Le segment In Memoriam de la 91e cérémonie des Oscars, dans tout juste un mois, comportera hélas le nom d'une icône française : Michel Legrand, trois fois primé lors de la grand-messe du cinéma, est mort dans la nuit vendredi 25 au samedi 26 janvier 2019, à l'âge de 86 ans. C'est si jeune, pour un homme qui était encore animé d'une telle vitalité créatrice...
Le fameux compositeur, créateur entre beaucoup d'autres des thèmes des films Les Parapluies de Cherbourg et Les Demoiselles de Rochefort, "s'est éteint chez lui à 3h du matin aux côtés de son épouse la comédienne Macha Méril", a indiqué son attaché de presse à l'AFP. Le couple s'était marié en 2014, près de quarante ans après leur premier béguin. Entre-temps, Michel Legrand avait été marié à deux reprises (avec Christine Bouchard puis Isabelle Rondon) et avait vécu avec la harpiste Catherine Michel. Il était le père de quatre enfants, deux filles et deux garçons : Dominique Rageys (66 ans), Hervé Legrand (59 ans), Benjamin Legrand (56 ans) et Eugénie Angot (48 ans).

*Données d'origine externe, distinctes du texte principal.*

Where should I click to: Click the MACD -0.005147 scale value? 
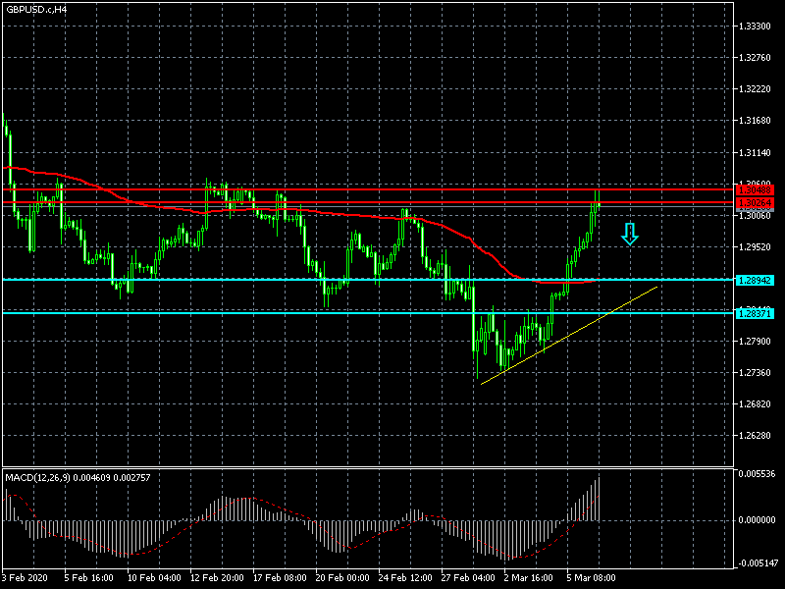pos(759,563)
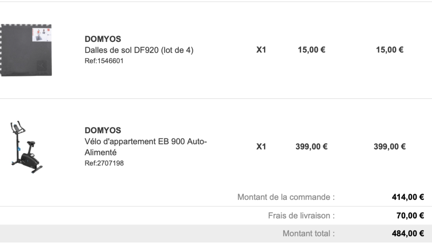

La disparition de Michel Legrand, quelques semaines après celle de Francis Lai, survient alors qu'il devait monter en avril prochain sur la scène du Grand Rex à Paris pour donner deux concerts événements en compagnie de l'accordéoniste Richard Galliano, la soprano Natalie Dessay, le compositeur Michel Portal et le guitariste Sylvain Luc.
D'abord accompagnateur et arrangeur pour des chanteurs, Michel Legrand avait commencé à composer des musiques de films dans les années 60 avec l'émergence de la Nouvelle vague, travaillant pour Agnès Varda, Jean-Luc Godard, et surtout son complice préféré Jacques Demy. Outre les musiques des Parapluies de Cherbourg et des Demoiselles de Rochefort, qui ont lancé la comédie musicale à la française, on lui doit aussi celle de Peau d'âne, qui connaît depuis novembre dernier (et jusqu'à la mi-février) une adaptation à la scène au théâtre Marigny, pour laquelle il avait d'ailleurs créé spécialement des musiques supplémentaires. Il avait d'ailleurs assisté à la première, à l'occasion de la réouverture de Marigny, recevant une ovation longue de vingt minutes ; ce fut son ultime apparition publique.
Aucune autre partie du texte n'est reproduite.